↓↓↓

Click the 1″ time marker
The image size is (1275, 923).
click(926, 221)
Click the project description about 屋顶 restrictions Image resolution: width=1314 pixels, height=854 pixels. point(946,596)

↑↑↑
↓↓↓

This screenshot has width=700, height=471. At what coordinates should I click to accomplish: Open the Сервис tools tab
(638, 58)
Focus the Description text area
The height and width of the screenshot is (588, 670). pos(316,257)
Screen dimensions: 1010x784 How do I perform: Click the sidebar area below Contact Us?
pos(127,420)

↑↑↑
↓↓↓

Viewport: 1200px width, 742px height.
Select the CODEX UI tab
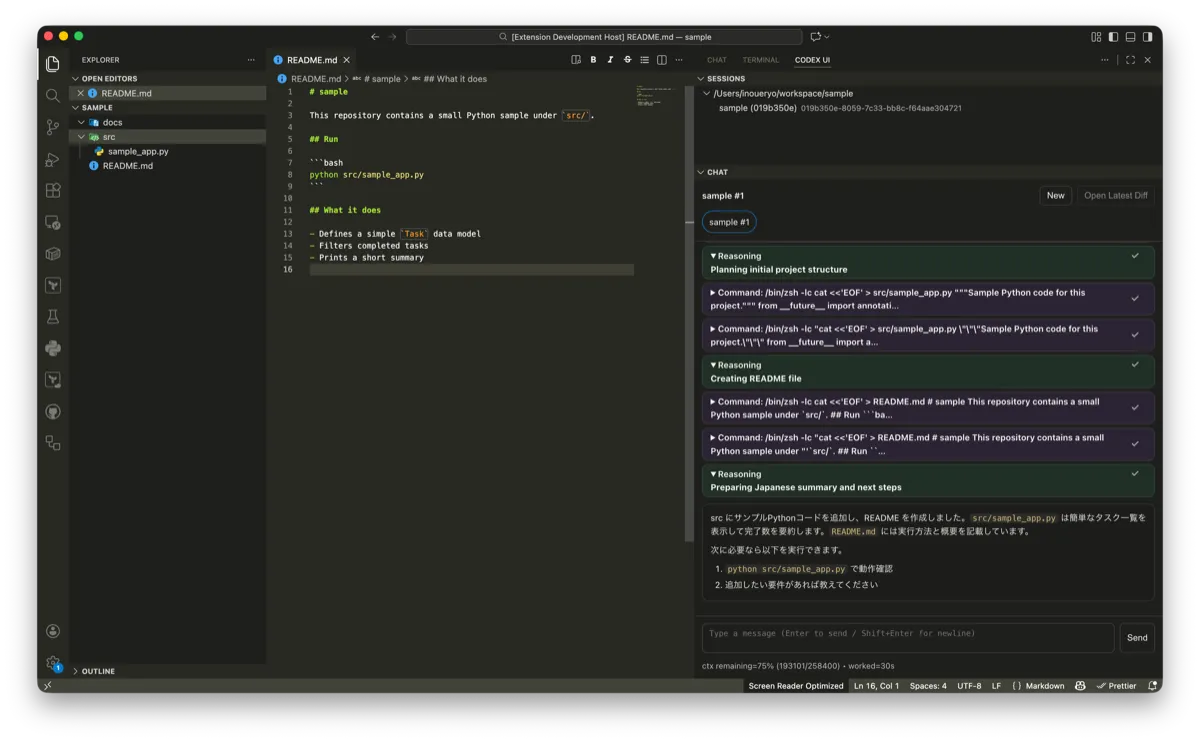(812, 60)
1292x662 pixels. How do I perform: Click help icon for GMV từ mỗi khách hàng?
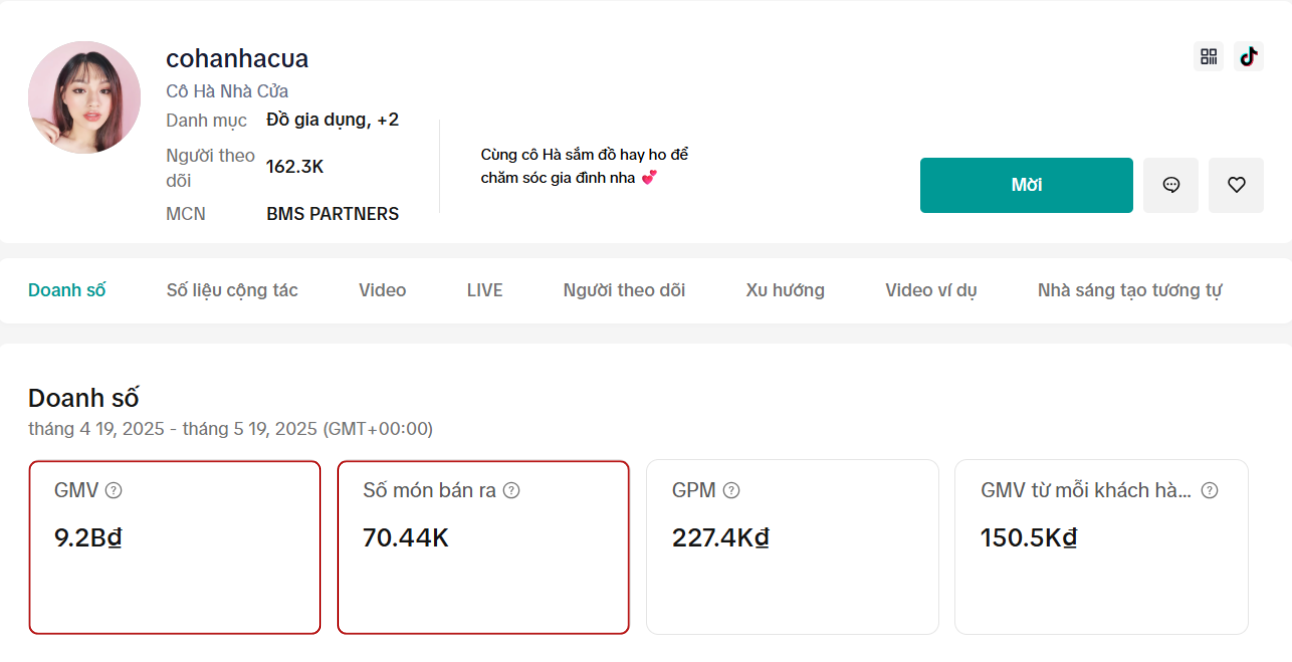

↑↑↑

— WHAT TO PRODUCE —
Whenever a line in the entries above includes the word "pixels", pull that line out.

— WRITTEN SOLUTION —
Click the project description about 屋顶 restrictions Image resolution: width=1314 pixels, height=854 pixels. point(946,596)
1292x662 pixels. How do I perform: Click help icon for GMV từ mỗi khách hàng?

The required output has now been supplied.